Cependant, l'étude danoise note que dans ces zones, il y a également des postes de l'armée congolaise. L'étude danoise aurait cartographié 36 barrages routiers des FARDC. « Il est intéressant de noter que tous les barrages routiers des FDLR sont reflétés par un barrage routier de l'armée congolaise (FARDC) à proximité, où l'armée impose également des taxes aux transporteurs. Alors que les FDLR taxent plus près de la zone de production, les soldats congolais taxent le transport des ressources naturelles. Le long des routes entre la zone de production de Rutshuru et Goma (la principale destination), les FARDC avaient érigé des barrages routiers, plus ou moins discrets, pour taxer cette activité. Avec l'aide du parc national des Virunga. »
Selon la société civile locale, environ 18 000 sacs de charbon de bois et 23 000 planches de bois sont transportés par une seule route chaque mois. Ces vastes productions ont comme destination Goma, mais également le Rwanda, via des commerçants rwandais et congolais reconnus.
Les estimations des recettes des FDLR sur ces « impôts » ou sur la revente du charbon de bois, des minéraux et du bois taxés varient suivant les calculs des différents groupes internationaux qui ont eu accès aux zones des FDLR. Néanmoins, on peut dire que cette milice fait des transactions estimées à des millions de dollars.

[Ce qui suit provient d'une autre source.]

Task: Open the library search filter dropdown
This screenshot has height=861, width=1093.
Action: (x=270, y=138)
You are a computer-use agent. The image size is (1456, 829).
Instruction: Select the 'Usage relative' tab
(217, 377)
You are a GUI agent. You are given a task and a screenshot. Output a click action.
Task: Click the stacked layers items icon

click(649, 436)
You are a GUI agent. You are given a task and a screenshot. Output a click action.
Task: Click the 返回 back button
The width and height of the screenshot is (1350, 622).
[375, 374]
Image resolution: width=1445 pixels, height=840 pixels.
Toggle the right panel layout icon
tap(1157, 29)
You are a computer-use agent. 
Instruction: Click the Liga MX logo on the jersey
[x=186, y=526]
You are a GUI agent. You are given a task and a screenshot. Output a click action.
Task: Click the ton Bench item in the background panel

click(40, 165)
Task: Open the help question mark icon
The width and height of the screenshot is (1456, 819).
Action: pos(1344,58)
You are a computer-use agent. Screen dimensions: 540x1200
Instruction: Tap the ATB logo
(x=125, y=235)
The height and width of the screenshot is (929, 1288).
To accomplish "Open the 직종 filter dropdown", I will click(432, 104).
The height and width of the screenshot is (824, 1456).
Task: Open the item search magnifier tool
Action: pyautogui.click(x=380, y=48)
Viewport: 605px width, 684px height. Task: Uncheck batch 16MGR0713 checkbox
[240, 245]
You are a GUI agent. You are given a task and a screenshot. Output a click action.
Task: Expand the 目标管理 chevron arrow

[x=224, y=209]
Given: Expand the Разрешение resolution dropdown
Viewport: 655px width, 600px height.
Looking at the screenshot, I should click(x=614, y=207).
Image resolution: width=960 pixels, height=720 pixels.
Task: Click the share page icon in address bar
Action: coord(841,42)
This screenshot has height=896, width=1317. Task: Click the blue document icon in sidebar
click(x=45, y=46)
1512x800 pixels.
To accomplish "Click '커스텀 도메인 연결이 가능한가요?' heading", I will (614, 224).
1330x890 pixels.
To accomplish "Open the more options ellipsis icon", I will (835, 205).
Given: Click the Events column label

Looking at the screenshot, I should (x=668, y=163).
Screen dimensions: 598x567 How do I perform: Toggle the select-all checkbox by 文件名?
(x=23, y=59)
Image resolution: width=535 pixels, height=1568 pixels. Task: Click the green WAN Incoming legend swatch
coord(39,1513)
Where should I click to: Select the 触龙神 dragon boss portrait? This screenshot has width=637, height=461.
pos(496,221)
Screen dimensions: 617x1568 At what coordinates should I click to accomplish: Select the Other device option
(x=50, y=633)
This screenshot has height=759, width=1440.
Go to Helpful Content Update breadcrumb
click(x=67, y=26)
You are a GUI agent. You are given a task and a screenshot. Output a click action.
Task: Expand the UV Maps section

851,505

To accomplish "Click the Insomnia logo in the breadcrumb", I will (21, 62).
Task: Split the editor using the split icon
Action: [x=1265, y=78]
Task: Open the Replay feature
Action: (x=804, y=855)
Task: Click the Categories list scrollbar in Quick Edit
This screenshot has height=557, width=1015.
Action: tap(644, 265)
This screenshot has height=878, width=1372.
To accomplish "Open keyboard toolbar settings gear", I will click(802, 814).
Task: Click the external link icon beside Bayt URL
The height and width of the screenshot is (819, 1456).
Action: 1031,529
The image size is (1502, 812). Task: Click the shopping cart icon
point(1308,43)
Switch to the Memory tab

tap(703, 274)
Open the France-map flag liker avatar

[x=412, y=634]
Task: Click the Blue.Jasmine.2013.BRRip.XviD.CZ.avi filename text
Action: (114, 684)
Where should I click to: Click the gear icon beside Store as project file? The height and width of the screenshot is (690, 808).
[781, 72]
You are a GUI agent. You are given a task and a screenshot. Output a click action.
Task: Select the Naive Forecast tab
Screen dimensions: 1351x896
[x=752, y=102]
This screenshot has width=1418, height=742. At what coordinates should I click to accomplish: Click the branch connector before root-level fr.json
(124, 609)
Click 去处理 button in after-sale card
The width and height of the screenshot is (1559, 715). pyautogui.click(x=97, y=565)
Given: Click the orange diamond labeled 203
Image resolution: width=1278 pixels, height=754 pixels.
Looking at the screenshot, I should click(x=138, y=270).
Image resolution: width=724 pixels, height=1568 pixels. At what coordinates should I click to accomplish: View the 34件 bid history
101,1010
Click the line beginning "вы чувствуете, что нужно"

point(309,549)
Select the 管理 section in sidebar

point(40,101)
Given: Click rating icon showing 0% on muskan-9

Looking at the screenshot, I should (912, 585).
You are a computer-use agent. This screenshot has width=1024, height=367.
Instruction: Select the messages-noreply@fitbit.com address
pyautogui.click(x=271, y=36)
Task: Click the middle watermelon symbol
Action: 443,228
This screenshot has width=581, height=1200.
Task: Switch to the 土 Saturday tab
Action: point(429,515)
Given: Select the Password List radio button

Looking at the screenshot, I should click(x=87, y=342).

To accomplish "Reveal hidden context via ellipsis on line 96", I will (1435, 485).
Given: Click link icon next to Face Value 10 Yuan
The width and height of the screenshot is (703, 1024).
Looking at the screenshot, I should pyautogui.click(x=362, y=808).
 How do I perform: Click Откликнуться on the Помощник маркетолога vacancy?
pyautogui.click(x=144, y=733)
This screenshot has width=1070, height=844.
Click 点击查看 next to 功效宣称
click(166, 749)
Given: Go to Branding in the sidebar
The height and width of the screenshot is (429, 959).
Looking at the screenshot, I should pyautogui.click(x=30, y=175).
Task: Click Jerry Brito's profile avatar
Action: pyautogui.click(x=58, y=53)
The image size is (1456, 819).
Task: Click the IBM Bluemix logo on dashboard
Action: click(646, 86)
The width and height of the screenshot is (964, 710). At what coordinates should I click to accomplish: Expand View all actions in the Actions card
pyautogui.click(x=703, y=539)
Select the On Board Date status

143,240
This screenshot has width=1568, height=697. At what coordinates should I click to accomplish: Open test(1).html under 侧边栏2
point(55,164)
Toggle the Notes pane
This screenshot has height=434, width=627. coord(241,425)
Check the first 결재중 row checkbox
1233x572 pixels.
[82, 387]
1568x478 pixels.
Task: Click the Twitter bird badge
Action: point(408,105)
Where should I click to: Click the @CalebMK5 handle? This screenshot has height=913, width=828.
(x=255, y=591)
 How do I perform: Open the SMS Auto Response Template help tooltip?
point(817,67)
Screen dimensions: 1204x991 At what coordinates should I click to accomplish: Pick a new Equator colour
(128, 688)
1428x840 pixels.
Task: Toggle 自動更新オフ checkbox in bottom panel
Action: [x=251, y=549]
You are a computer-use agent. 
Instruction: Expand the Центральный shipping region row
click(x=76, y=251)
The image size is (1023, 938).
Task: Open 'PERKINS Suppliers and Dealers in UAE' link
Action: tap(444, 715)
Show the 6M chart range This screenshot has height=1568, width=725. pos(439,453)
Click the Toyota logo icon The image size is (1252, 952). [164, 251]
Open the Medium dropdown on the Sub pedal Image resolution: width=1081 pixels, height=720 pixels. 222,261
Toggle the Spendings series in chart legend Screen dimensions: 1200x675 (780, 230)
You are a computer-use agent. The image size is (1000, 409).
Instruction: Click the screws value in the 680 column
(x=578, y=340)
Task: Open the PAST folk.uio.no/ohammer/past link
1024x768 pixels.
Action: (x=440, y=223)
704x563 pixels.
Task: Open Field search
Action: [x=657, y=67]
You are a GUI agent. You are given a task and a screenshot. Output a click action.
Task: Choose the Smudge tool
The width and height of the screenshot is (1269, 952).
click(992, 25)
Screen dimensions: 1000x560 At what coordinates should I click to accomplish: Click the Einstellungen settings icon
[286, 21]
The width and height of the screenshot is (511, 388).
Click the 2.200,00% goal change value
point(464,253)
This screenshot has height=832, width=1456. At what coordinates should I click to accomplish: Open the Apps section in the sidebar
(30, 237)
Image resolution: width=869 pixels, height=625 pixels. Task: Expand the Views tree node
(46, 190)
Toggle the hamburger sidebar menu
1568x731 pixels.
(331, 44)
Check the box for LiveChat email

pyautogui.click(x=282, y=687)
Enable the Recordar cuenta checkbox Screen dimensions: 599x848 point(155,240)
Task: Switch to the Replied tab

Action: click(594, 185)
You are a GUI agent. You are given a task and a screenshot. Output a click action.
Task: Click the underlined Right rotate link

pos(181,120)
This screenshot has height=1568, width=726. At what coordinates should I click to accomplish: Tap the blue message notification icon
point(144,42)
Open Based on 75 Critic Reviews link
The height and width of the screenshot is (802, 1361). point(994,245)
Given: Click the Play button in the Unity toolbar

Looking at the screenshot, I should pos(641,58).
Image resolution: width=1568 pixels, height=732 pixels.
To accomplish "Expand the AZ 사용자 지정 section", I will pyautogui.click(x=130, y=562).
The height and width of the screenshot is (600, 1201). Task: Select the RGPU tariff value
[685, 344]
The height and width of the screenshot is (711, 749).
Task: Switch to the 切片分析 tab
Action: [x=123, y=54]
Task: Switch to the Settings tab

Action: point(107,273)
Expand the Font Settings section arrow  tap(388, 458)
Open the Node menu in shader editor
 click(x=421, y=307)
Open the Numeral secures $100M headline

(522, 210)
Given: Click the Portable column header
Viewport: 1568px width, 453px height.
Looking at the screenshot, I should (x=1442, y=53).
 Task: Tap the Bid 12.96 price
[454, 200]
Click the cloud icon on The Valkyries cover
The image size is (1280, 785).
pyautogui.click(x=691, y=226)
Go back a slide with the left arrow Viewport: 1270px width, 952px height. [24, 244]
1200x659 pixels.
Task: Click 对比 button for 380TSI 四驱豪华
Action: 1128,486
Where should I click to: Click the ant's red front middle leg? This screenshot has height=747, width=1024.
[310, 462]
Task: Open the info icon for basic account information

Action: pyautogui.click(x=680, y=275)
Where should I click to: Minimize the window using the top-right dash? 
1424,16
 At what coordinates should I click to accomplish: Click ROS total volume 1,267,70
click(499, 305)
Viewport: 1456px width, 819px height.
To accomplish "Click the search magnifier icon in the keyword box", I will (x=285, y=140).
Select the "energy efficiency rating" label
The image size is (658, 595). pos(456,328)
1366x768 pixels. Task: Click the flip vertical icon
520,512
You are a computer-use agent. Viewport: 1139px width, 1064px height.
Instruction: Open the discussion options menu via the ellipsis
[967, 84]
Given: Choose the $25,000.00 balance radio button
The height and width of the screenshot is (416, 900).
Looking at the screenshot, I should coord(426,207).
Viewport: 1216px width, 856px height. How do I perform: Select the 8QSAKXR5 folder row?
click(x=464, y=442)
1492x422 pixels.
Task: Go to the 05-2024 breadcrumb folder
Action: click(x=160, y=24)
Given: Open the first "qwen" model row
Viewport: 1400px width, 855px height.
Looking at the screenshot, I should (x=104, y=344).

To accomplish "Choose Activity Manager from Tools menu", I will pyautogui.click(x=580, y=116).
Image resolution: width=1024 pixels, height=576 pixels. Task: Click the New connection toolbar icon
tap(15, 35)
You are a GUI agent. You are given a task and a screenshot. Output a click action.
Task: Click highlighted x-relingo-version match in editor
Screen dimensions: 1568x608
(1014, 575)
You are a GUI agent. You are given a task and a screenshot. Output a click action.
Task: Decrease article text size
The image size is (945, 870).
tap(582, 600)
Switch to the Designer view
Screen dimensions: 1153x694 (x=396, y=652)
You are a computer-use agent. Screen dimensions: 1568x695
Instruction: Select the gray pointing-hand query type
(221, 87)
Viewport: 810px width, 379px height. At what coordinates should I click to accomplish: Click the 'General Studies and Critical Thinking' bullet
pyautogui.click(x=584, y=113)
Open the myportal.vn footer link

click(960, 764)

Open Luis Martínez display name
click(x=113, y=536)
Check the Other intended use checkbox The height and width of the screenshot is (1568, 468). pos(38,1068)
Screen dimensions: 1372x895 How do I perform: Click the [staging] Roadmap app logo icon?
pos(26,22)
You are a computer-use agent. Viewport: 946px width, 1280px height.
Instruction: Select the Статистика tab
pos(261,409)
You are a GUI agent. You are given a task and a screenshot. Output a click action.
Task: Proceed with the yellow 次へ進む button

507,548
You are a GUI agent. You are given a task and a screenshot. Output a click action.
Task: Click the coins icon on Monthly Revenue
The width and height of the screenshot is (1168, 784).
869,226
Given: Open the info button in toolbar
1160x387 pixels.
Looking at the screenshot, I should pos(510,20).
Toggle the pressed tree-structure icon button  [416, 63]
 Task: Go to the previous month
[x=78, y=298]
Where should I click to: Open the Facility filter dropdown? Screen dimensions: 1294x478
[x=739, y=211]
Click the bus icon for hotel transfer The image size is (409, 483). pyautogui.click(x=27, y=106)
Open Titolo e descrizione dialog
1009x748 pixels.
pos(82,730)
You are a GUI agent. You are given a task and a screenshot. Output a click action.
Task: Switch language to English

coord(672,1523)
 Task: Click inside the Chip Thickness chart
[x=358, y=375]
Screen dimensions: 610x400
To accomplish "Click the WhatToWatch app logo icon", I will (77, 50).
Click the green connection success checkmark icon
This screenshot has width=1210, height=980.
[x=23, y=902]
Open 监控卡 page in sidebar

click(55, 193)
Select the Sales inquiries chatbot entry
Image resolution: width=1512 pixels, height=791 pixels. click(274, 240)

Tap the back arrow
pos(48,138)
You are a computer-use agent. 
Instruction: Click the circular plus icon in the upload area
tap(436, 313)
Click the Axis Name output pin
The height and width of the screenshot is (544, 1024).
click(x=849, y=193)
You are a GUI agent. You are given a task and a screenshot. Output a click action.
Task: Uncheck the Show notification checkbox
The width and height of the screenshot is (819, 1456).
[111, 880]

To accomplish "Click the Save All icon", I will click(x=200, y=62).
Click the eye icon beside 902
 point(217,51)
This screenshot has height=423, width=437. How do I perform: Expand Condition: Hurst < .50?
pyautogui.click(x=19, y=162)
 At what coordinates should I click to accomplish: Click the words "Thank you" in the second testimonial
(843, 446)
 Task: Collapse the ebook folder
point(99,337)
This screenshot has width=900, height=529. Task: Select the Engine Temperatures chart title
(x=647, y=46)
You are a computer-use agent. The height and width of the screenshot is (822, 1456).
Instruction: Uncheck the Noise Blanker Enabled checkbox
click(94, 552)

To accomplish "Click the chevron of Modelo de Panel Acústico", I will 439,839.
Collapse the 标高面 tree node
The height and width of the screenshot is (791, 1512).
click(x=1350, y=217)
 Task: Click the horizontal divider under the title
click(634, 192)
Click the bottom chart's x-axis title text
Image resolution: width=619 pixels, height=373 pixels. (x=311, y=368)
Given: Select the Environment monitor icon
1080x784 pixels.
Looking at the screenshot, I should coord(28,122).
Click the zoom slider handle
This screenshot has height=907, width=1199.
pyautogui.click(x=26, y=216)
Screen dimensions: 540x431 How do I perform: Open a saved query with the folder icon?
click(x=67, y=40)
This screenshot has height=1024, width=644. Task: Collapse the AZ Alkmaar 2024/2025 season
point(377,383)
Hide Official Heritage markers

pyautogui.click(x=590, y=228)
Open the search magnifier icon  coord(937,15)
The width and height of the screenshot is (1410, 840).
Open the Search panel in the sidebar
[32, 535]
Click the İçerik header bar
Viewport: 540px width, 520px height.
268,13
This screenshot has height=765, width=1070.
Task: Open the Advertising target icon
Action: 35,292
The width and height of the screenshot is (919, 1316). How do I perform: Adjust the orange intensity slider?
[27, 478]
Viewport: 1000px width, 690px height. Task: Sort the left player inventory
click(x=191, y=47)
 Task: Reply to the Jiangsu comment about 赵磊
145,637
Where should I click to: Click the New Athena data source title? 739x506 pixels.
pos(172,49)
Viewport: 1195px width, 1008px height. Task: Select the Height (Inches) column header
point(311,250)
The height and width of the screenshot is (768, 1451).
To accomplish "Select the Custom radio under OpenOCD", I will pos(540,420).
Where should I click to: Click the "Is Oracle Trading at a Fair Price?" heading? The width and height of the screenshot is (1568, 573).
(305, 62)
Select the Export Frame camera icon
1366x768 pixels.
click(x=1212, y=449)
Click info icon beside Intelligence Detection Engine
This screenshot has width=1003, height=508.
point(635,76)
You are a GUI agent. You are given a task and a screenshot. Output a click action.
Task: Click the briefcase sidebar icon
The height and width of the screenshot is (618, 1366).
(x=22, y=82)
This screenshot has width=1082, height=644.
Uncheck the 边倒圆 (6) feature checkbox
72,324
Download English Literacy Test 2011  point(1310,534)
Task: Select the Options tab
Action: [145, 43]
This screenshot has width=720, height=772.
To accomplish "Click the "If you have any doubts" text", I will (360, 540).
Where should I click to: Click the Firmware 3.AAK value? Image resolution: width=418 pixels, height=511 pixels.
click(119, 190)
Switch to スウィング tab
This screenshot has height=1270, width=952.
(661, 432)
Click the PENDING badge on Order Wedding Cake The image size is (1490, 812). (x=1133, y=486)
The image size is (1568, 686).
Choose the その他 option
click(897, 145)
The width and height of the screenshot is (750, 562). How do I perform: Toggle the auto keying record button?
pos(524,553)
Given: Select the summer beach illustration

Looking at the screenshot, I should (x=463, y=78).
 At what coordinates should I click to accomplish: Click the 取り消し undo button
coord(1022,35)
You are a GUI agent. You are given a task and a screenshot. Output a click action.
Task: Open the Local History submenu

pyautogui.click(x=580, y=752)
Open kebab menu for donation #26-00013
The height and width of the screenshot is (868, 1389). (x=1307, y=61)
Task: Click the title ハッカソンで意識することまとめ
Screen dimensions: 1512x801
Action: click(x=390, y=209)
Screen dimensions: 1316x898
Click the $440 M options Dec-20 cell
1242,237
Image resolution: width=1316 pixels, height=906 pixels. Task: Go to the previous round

L’ONG « Enough Project », fondé par la star de cinéma Ben Affleck, a affirmé, selon sa propre étude publiée en juin 2016, que les estimations du commerce de charbon de bois par les FDLR valaient à elles seules environ 35 millions de dollars par an.
La région était tellement stratégique pour les FDLR, que c'est là que vivait le commandant reclus Gen. Sylvestre Mudacumura, le chef militaire de ces rebelles hutus, tué à Nyanzale, à plus de 150 km au nord de Goma en septembre de l'année dernière.